Grammar

Description

sealed class Tinman.Core.Parsing.Grammar

Derived from

Disposable abstract

Represents a grammar for structural parsing.

The following code shows the grammar for defining grammars:

grammar       := (decl-skip | decl-rule)+ ;

decl-rule     := [!?] <! identifier ':=' rule ';' ;
decl-skip     := '#' ':=' rule ';' ;

rule          := rule-list ;
rule-ast      := '{' identifier ':' rule (('<!' | '!>') rule)? '}' ;
rule-brace    := '(' rule ')' ;
rule-choice   := rule-sequence !> ('|' rule-sequence)+ ;
rule-except   := rule-not !> '\\' rule-not ;
rule-list     := rule-choice !> '..' rule-choice ;
rule-not      := '~' <! rule-primary ;
rule-peek-no  := '>' rule '<' ;
rule-peek-yes := '<' rule '>' ;
rule-primary  := rule-char | rule-token | rule-name | rule-brace | rule-ast
                 | rule-peek-yes | rule-peek-no ;
rule-repeat   := rule-except !> '?' | '*' | '+' | '[' number ('..' number)? ']' ;
rule-sequence := rule-trim !> rule-trim+ ;
rule-trim     := '#' <! rule-repeat !> '#' ;

rule-char     := char-range | char-set | char-set-inv | char-eof ;

char-range    := char-one !> '..' char-one ;

char-one      := '\'' (char-esc | ]\\'[) '\'' ;
char-set      := '[' (char-esc | ]\]\\[)+ ']' ;
char-set-inv  := ']' (char-esc | ]\[\\[)+ '[' ;
rule-token    := '@' <! '\'' (char-esc | ]\\'[)* '\'' ;

char-esc      := '\\' ([t0\]nr\[\\'] | 'x' hexdigit[1..4]) ;
rule-name     := identifier ;

hexdigit      := digit | 'a'..'f' | 'A'..'F' ;
identifier    := letter (letter | digit)* ;
number        := digit+ ;

char-eof      := @'<eof>' ;
digit         := '0'..'9' ;
letter        := 'a'..'z' | 'A'..'Z' | [_-] ;

The above grammar describes itself in its very own grammar language, so it is by definition fully self-explanatory (but still non-comprehensible, so the documentation goes on).
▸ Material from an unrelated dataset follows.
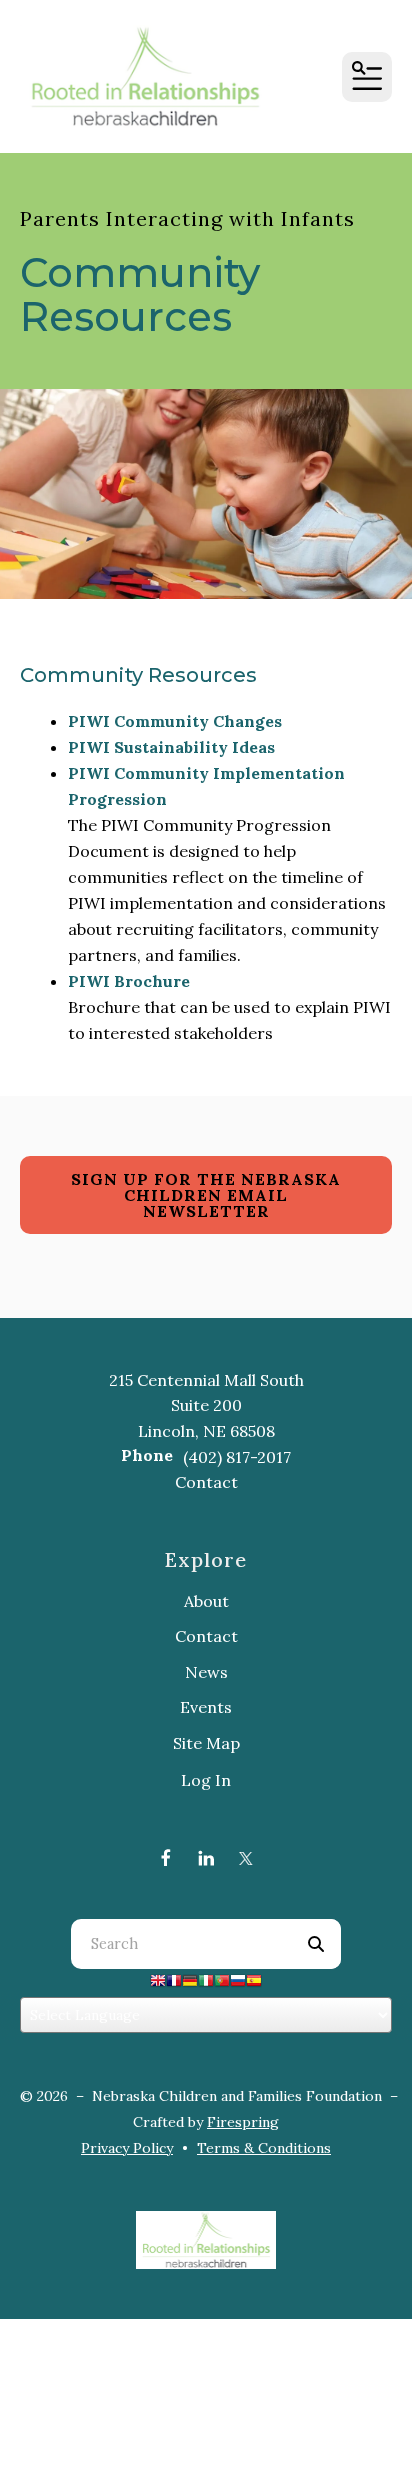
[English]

A grammar contains one or more declarations, which can be one of the following:

  • decl-rule
    Defines a new grammar rule: the left side defines the rule name, the right side rule content. The rule optionally be prefixed with either '!' or '?', which assigns an additional flag to the grammar rule: either GrammarRuleFlags.ReportErrorRoot or GrammarRuleFlags.ReportErrorTerminal, respectively.

    ! expression := 'A' ;
    ? identifier := 'B' ;
    some_rule   := 'C' ;
  • decl-skip
    Defines the special grammar rule for rule-trim.

    # := ' ' ;

These are the grammar rules, listed from lowest precedence to highest:

  • rule-list (lowest precedence)
    Matches the rule on the left one or more times, while matching the rule on the right as the separator. When the left-side rule is matched n times, the right-side rule will always be matched n-1 times.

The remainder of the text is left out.